Hannity is paid $40 million a year, and has a net worth of
$250 million.)
By
2014, though, cell phones and Twitter offered images and reports from the
ground in places like Ferguson, Missouri, that showed up the police version of
events, echoed by Fox News Channel personalities
and talk radio hosts, as dishonest… and dangerous. Young Black journalists
called out the reigning narrative that people of color were “thugs” and
“criminals,” but their protests did not change the basic media pattern of “both
sides-ism – until last week.
(If you want to read why Minneapolis was the breaking point. the Atlantic article below provides lots of answers):
https://www.theatlantic.com/politics/archive/2020/06/wesley-lowery-george-floyd-minneapolis-black-lives/612391/?utm_medium=10today.media.20200610.436.2&utm_source=email&utm_content=article&utm_campaign=10-for-today---4.0-styling
(If you want to read why Minneapolis was the breaking point. the Atlantic article below provides lots of answers):
https://www.theatlantic.com/politics/archive/2020/06/wesley-lowery-george-floyd-minneapolis-black-lives/612391/?utm_medium=10today.media.20200610.436.2&utm_source=email&utm_content=article&utm_campaign=10-for-today---4.0-styling
The
murder of Gorge Floyd in Minneapolis, quickly followed by the video of two policemen
in Buffalo pushing a 75 year-old man to the ground, has changed the narrative
overnight. Large crowds of people in the USA and around the world turned out to
protest police brutality, and the mayor of Washington D.C. had BLACK LIVES
MATTER painted on the streets just north of the White House in bright yellow
paint,
Roger
Goodell, the commissioner of the NFL, recently apologized to Colin Kaepernick
(without naming his name), and NASCAR president Steve Phelps issued a statement
about inequality before the start of the most recent race in Atlanta.
Employees
of respectable news outlets (newspapers, radio, and television) are held to a
high standard, and not doing do can result in termination. Even august publications
like “the grey lady” (the New York Times) can occasionally make errors, and it
happened last week when the Times published an op-ed by Tom Cotton, without
doing the appropriate fact checking, which led to the resignation of editorial
page editor James Bennett.
Bennet
ran an op-ed last Wednesday by Arkansas Senator Tom Cotton titled (by the Times, not by Cotton) “Send in the Troops.” The
inflammatory piece blamed “cadres of left-wing radicals like antifa” for an
“orgy of violence” during the recent protests and claimed that “outnumbered
police officers… bore the brunt of the violence.” Neither of these statements
is true, and they clothe a false Republican narrative in what appears to be
fact. Cotton’s solution to the protests was to send in the military to restore
“law and order,” and he misquoted the Constitution to defend that conclusion.
Another shift
towards sanity occurred on May 29, when Twitter put a warning on a tweet from Trump saying it violates
the platform's rules against glorifying violence.
Early Friday
morning, Trump tweeted about the protests in Minneapolis over the police
killing of George Floyd, saying, “These THUGS are
dishonoring the memory of George Floyd, and I won’t let that happen” while
saying that he could order military action if the protests continue.
The
president ended the tweet with, “Any difficulty and we will assume control
but, when the looting starts, the shooting starts. Thank you!”

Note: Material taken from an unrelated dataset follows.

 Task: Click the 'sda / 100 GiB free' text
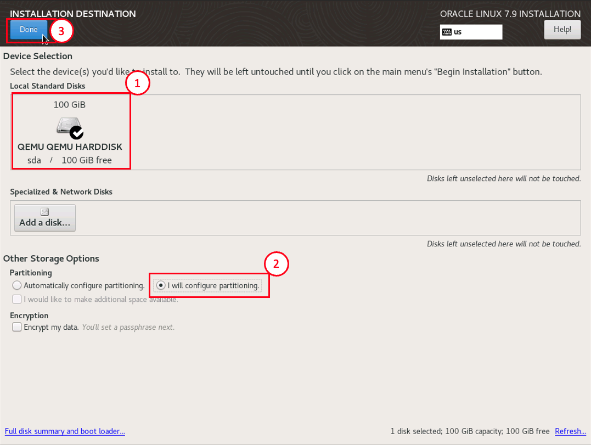[x=70, y=160]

The move by Twitter to label the tweet comes amid an
ongoing feud with Trump after the social media company placed its first
fact checks on some of his posts this week regarding mail-in voting.
The
president just hours earlier signed an executive
order aimed at increasing the ability of the government to
regulate social media platforms, a marked escalation of his lengthy feud with
Silicon Valley over allegations of anti-conservative bias.
Although
Facebook still has not taken similar action, it likely will be forced to do so
in the near future – and that’s the way things out to be.